Scottish PEN is greatly distressed by reports emerging from Palestine, via the Coalition For Women In Journalism, that the shrine honouring the late Palestinian-American journalist Shireen Abu Akieh was demolished during the attacks on Jenin in the West Bank on 27th October.
Reports of the destruction of the shrine emerge mere days after the UN Independent International Commission of Inquiry on the Occupied Palestinian Territory “concluded on reasonable grounds that Israeli forces used lethal force without justification under international human rights law”, in the killing of the veteran TV correspondent on May 11th 2022 while she was on assignment in Jenin.
Subsequently, footage of Shireen Abu Akleh’s funeral showed Israeli police beating mourners with batons as they struggled to carry her coffin, and the coffin being rocked back and forth and then falling. It appears that her memory has now been further disrespected.
The PEN Charter states that [i]n all circumstances, and particularly in time of war, works of art, the patrimony of humanity at large, should be left untouched by national or political passion. We believe that this principle should extend to writing and to journalists and writers reporting from conflict zones. and that this general principle of humanity is violated by the apparent targeting of journalists and journalism in the current attacks on Gaza and the West Bank.

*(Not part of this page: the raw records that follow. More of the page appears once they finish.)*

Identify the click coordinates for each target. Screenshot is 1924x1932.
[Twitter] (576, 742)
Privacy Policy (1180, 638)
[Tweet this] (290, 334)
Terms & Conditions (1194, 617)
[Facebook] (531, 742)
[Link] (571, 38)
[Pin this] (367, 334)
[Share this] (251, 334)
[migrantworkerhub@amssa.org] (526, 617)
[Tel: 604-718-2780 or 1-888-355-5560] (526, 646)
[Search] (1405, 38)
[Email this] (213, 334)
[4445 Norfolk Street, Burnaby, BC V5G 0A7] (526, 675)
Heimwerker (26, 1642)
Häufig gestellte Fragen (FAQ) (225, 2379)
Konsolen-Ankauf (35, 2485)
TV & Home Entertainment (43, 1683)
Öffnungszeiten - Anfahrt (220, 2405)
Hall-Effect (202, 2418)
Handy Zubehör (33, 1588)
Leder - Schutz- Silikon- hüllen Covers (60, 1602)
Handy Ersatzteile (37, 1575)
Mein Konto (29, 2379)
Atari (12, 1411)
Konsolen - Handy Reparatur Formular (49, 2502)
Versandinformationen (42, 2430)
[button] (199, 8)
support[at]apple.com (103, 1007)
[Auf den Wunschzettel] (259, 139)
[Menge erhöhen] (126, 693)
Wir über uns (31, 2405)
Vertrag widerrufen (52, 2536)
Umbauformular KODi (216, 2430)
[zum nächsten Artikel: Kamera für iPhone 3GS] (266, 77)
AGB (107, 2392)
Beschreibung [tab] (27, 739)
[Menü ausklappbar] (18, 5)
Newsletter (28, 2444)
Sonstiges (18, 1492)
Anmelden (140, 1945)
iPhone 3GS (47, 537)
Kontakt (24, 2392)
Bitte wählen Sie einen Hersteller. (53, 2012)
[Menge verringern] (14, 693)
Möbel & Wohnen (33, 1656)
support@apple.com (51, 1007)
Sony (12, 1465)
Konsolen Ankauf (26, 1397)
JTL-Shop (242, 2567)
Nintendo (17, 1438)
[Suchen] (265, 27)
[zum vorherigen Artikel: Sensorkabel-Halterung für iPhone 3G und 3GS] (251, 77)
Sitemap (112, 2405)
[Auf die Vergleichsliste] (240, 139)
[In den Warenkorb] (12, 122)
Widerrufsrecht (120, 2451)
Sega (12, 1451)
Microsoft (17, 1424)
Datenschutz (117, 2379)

Alongside the Committee to Protect Journalists and the International Federation of Journalists, we are highly alarmed by widespread reports of a communications blackout in Gaza alongside intensified bombing and ground operations by Israeli forces, as well as a refusal to guarantee the safety of journalists.
Scottish PEN condemns the violation of international law and humanitarian norms in conflict, and calls on the governments of Scotland and the United Kingdom to join us in condemning these acts, and in urging a ceasefire in Gaza and the West Bank.